Un mal languissant est, malgré tout, sur le sage qui voudrait être plus qu'un sage. Est-ce bien la peine de vivre, si l'on ne peut rien donner autour de soi ? La mort n'a-t-elle pas un trésor de mystères plus précieux qu'une telle vie ? Or, la mort vient, la grande Inévitable. La chair frémit de la formidable approche.

                    « ...Qu'en cet instant d'horreur
L'angoisse de ma chair n'atteigne pas mon coeur,
Mais que mon âme éprouve un grand apaisement... » (11)

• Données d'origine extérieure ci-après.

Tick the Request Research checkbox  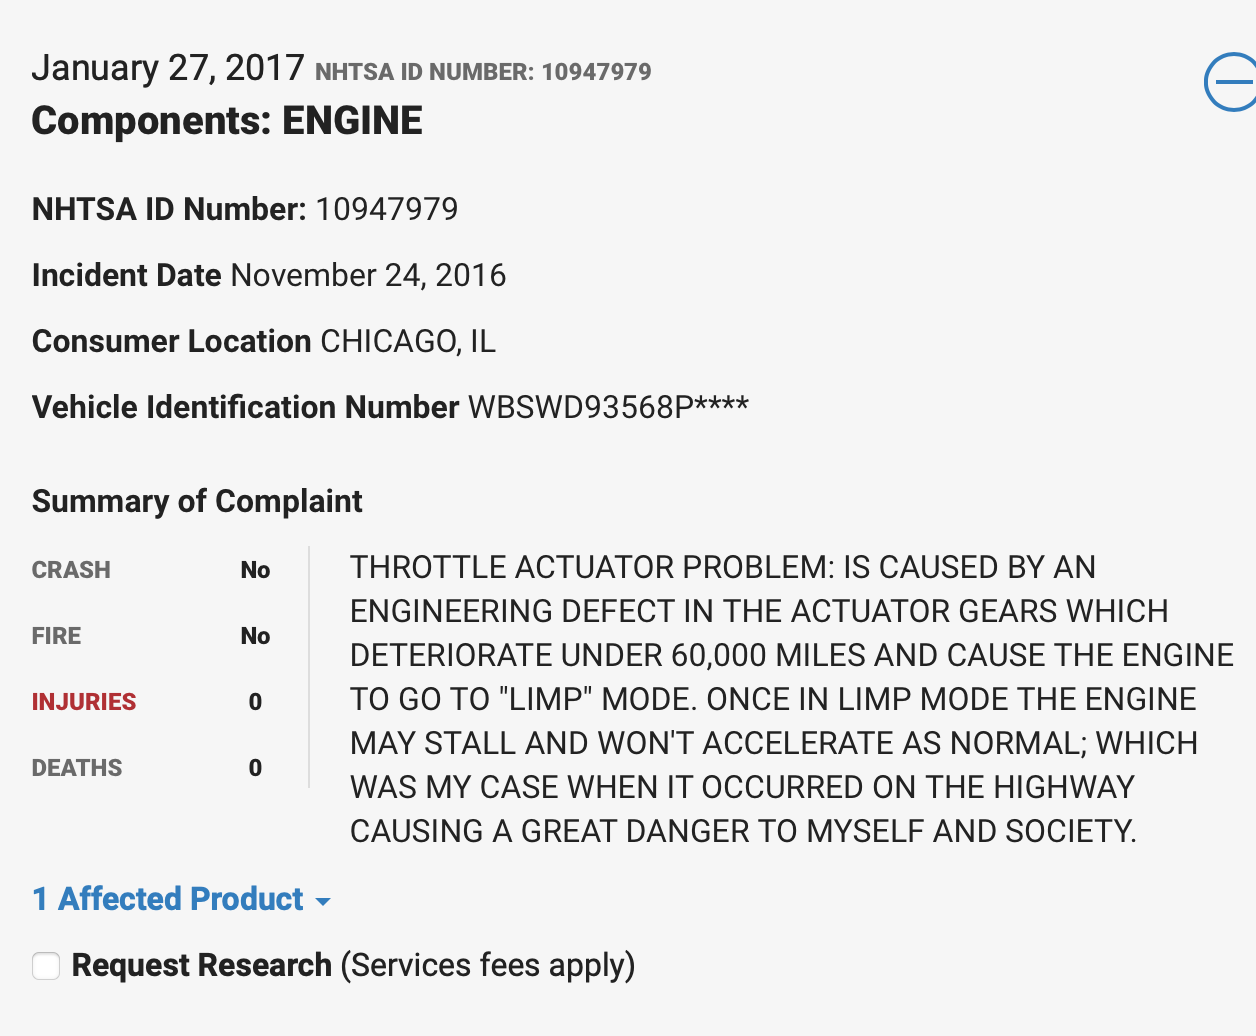(x=46, y=966)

Et l'âme entend en une joie de moins en moins inquiète, les appels de ses sœurs :

« Mais ayant écouté leurs chants surnaturels
Et fait de sa souffrance un hymne au Surhumain,

Dans l'Essence Divine elle entrera demain. » (12)

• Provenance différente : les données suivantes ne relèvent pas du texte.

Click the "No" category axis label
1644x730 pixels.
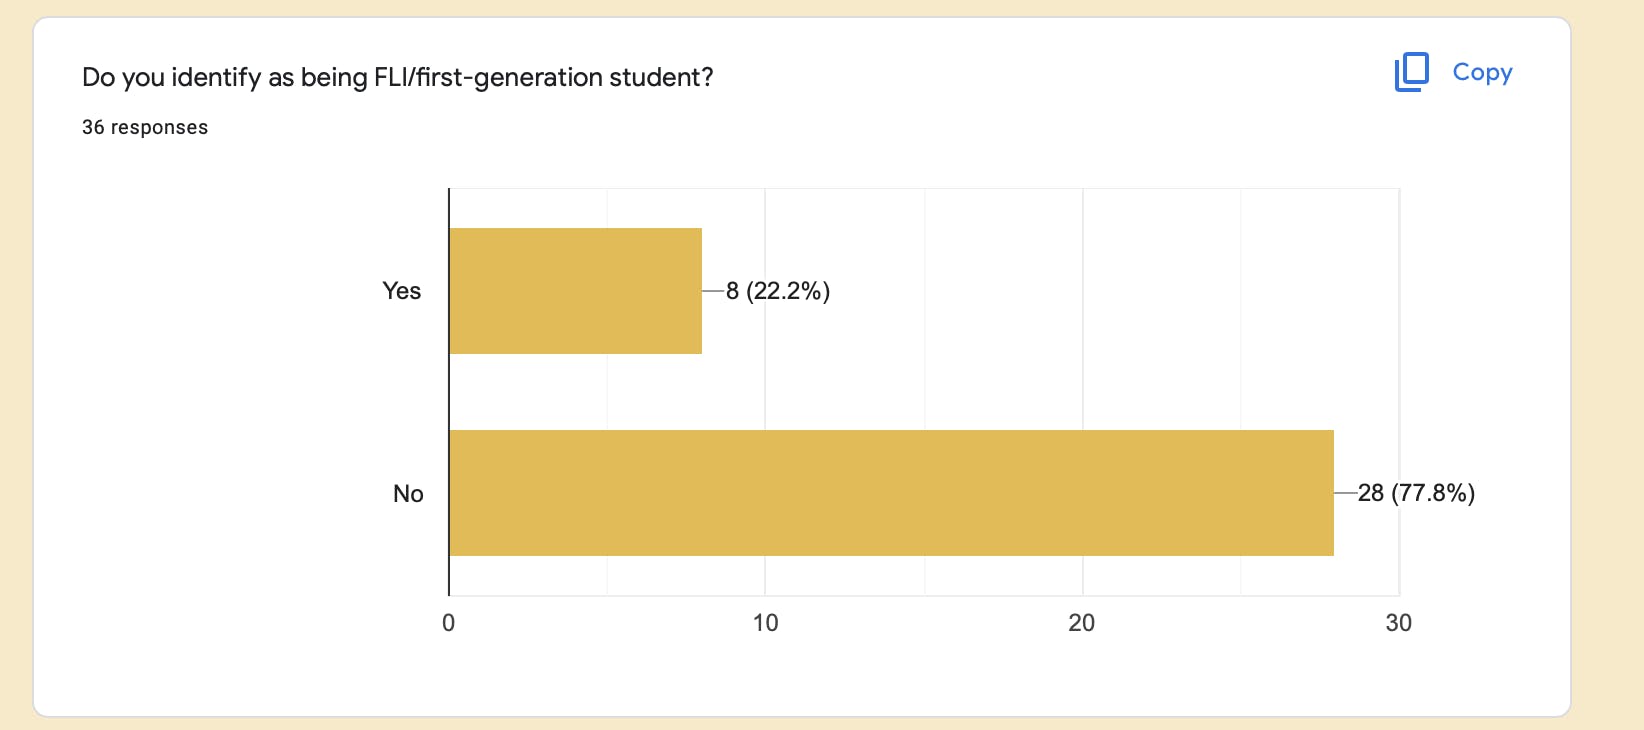coord(408,494)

Plutôt que de louer ce beau poème platonicien, j'ai préféré utiliser, à le conter et à citer beaucoup, la place dont je pouvais disposer. Quand on a une œuvre aussi profonde de pensée, aussi noble d'aspiration, aussi pénétrante de forme, n'est-ce pas la meilleure façon de la louer ? Voici une source limpide et fraîche. J'ai fait goûter un peu de son eau pour que les fièvres viennent s'apaiser à la source même. Il me semble impossible de lire quelques-uns de ces vers où se transposent la fluidité, la subtilité mêmes du Mystère, où s'harmonisent si délicatement sagesse et amour, sans désirer les lire tous.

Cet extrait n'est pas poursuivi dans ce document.